Mengembangkan program
pendidikan nasional yang meletakkan pendidikan karakter sebagai jiwa utama
dengan memperhatikan keberagaman budaya Indonesia.
4.
Merevitalisasi dan
memperkuat potensi dan kompetensi ekosistem pendidikan.
5.
Kecenderungan kondisi
degradasi moralitas, etika dan budi pekerti.
Karakter yang
ingin dikembangkan dalam Penguatan pendidikan Karakter (PPK) ini sesuai dengan
filosofi pendidikan karakter yang telah dikembangkan oleh Ki Hajar Dewantara
yaitu berupa sinergi antara olah hati (etik), olah rasa (estetik), olah pikir (literasi),
dan olah raga (kinestetik). Dari olah
hati diharapkan individu memiliki kerohanian mendalam, beriman dan bertakwa. Dari
olah rasa dan karsa diharapkan individu memiliki integritas moral, rasa
berkesenian dan berkebudayaan.
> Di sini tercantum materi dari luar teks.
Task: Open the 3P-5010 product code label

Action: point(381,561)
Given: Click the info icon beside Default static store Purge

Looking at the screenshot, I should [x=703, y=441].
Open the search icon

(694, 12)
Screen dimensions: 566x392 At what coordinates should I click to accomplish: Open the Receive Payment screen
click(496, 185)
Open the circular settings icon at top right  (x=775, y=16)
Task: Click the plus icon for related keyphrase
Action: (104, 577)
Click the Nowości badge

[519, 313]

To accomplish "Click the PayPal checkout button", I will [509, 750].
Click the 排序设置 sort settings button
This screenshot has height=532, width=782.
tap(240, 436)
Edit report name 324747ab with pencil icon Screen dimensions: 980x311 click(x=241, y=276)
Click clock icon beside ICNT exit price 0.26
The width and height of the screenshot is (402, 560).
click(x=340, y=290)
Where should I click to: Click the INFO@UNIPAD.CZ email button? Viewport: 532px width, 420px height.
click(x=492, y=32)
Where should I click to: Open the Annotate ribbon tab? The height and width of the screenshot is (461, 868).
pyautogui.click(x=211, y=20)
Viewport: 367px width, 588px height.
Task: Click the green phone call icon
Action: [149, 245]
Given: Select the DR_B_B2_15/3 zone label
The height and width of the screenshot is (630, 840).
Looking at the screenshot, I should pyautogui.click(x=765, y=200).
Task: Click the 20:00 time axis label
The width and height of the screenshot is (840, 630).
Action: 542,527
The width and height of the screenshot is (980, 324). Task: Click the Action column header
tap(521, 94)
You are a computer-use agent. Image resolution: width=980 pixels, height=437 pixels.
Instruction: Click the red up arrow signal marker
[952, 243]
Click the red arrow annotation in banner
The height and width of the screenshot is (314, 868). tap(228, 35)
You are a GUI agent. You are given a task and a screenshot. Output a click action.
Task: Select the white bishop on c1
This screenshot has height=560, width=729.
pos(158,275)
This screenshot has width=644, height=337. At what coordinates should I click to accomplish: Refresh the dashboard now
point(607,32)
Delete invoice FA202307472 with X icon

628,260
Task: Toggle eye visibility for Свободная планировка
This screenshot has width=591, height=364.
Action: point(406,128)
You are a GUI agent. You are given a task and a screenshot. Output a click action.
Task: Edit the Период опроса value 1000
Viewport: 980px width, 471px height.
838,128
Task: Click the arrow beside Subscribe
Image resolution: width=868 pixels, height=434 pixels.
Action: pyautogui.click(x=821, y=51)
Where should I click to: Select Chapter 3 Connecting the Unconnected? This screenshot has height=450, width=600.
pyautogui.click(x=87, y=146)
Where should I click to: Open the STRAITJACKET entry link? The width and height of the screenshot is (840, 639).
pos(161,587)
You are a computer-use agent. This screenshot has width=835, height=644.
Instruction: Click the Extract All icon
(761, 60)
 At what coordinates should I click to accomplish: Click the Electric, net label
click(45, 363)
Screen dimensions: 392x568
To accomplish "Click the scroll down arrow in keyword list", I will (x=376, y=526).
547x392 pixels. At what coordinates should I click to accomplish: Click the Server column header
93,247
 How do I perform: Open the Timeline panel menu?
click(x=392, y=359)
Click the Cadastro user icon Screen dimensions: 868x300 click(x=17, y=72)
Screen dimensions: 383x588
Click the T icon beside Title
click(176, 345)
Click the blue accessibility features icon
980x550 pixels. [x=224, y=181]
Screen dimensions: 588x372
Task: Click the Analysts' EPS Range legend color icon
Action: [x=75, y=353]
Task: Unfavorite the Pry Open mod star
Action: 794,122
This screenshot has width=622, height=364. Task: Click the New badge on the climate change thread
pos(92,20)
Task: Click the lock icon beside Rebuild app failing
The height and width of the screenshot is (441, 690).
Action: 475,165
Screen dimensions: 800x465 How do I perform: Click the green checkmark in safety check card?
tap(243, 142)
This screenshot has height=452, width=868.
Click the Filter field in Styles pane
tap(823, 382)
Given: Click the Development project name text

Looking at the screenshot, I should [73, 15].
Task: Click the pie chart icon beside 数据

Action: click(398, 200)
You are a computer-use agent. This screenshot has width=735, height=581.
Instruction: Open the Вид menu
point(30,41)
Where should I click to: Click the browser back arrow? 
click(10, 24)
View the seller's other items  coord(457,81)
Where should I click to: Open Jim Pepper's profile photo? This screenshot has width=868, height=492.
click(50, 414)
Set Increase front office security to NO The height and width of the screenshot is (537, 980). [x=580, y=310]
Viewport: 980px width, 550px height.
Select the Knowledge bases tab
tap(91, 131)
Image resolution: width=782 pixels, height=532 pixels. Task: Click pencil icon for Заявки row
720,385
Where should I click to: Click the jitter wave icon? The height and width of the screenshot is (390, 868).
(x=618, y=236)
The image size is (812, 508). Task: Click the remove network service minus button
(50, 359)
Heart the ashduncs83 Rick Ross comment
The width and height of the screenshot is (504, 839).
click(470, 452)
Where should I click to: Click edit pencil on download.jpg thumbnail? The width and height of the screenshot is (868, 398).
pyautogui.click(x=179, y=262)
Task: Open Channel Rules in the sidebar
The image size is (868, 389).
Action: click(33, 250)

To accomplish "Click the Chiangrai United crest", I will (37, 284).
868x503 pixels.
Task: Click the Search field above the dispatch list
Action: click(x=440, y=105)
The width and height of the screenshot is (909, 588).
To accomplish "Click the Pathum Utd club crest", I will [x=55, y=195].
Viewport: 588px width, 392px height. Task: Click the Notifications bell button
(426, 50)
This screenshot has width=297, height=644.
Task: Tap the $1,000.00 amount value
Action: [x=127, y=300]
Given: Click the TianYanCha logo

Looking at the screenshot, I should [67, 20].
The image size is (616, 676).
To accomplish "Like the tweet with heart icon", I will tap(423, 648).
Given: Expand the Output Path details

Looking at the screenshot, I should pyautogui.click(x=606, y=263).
Dari olah pikir diharapkan individu memiliki
keunggulan akademis sebagai hasil pembelajaran dan pembelajar sepanjang hayat.
Dan olah raga diharapkan individu yang sehat dan mampu berpartisipasi aktif
sebagai warga negara.
Hasil
dari sinergi antara olah pikir, olah hati, olah rasa dan karsa serta olah raga
ini akan muncul nilai-nilai seperti religius, toleransi, disiplin, kerja keras,
kreatif, mandiri, demokratis, rasa ingin tahu, semangat kebangsaan, cinta tanah
air, menghargai prestasi, komunikatif, cinta damai, gemar membaca, peduli lingkungan,
peduli sosial dan tanggung jawab dan lain-lain. Dari nilai-nilai tersebut
diharapkan mengkristal pada diri peserta didik sehingga memiliki lima nilai
karakter yang utama yaitu religius, nasionalis, mandiri, gotong royong dan
integritas. Lima nilai karakter utama tersebut merupakan aktualisasi dari
Pancasila, 3 pilar Gerakan nasional Revolusi Mental, nilai – nilai kearifan lokal
dan tantangan masa depan.
Kelima
karakter utama prioritas PPk disekolah yaitu sebagai berikut :
- 1 Religius
Sikap religius mencerminkan keimanan dan ketakwaan kepada
Tuhan Yang Maha Esa. Peserta didik diharuskan menjadi pemeluk agama yang taat
dan patuh serta tidak merendahkan agama lain. Selain itu, pada peserta didik
ditekankan agar menyadari dan memanfaatkan dengan baik segala anugerah yang
diberikan oleh Tuhan.
- 2 Nasionalis
Nasionalis adalah upaya peserta didik untuk selalu
menempatkan kepentingan bangsa dan negara diatas kepentingan pribadi atau
kelompok. Jiwa nasionalis ini dapat diwujudkan mulai dari hal yang kecil yaitu
menaati peraturan sekolah, mengikuti upacara bendera dan selalu bersikap
disiplin.
- 3 Mandiri
Mandiri adalah upaya peserta didik untuk menggunakan tenaga,
pikiran dan waktunya agar harapan, mimpi dan cita-citanya dapat tercapai dengan
tidak bergantung pada orang lain. Sebuah kesuksesan di masa yang akan datang
akan terwujud apabila peserta didik dibiasakan hidup mandiri sejak kecil.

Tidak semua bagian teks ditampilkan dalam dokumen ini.